Thank you very much Zeli. Unfortunately, I have also come to the same conclusion and have in no way been able to find the correct term related to motorbikes.
Just the same, I appreciate your effort.
All the best!


----------



## icos

It could be something like an onboard computer maybe?


----------



## Zeli

I was thinking that, or maybe a control panel of some sort


----------



## icos

It's some sort of central control device that feeds information through the electronic system, and to service the vehicle they plug it into a computer and see the problems the engine may have, but I'm no nearrr to finding the word in English. Sorry


----------



## Pyrenees

Thanks to all of you for your effort. If ever I find out what it is, I'll certainly let you know.
Have a good evening!


----------



## timeo1979

Hi all. I was searching info about "centralita", and I found this post. The last entry was a long time ago but I hope this would help you.
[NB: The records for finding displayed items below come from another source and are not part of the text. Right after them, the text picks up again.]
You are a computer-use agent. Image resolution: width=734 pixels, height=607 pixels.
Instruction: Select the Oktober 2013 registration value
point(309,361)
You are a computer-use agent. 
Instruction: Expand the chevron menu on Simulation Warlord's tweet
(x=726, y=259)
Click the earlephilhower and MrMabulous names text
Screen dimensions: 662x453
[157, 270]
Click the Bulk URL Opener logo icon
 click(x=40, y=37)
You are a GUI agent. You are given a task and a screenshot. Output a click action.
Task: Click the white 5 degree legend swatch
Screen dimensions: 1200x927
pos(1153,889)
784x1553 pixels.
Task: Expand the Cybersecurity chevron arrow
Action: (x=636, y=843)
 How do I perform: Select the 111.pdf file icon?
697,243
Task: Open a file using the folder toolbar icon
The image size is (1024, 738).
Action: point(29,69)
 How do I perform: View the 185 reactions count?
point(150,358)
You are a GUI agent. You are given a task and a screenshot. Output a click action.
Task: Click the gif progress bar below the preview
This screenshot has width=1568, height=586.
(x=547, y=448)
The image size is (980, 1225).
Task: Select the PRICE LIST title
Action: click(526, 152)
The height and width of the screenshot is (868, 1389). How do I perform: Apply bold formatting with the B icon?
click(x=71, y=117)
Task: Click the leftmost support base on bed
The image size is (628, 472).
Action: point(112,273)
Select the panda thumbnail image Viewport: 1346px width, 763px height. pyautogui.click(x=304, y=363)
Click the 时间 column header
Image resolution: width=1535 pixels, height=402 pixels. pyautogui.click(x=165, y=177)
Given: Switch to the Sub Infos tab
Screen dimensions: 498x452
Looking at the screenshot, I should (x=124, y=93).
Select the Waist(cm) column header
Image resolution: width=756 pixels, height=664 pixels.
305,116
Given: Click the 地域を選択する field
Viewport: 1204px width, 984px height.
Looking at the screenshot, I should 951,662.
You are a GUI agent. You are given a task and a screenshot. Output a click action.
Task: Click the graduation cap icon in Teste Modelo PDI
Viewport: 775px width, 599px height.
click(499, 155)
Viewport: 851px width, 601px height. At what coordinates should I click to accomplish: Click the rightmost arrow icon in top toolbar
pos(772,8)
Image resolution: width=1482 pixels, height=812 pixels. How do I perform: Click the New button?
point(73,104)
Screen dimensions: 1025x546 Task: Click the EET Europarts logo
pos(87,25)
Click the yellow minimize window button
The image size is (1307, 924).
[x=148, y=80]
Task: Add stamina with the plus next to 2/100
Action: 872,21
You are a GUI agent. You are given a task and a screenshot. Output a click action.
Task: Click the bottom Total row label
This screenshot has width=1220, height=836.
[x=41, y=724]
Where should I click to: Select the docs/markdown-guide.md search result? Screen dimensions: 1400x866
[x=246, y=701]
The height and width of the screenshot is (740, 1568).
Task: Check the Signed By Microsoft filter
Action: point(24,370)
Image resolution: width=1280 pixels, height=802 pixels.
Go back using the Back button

In this context "centralita" means ECU.

Cheers


----------



## Zeli

What's ECU?


----------



## clipper

Una pena que no vi ese hilo en su día, estoy de acuerdo con timeo1979, ECU = Electronic Control Unit y es el termino genérico que equivale a "centralita" en varios contextos, sobre todo relacionados con automovilismo y motocicletas.

Por ejemplo Engine ECU = Centralita motor, ABS ECU = centralita de sistema anti-bloqueo de frenos.


----------



## Lingolanguage

clipper said:


> Una pena que no vi ese hilo en su día, estoy de acuerdo con timeo1979, ECU = Electronic Control Unit y es el termino genérico que equivale a "centralita" en varios contextos, sobre todo relacionados con automovilismo y motocicletas.
> 
> Por ejemplo Engine ECU = Centralita motor, ABS ECU = centralita de sistema anti-bloqueo de frenos.




Would ECU also be applicable to domotics?


----------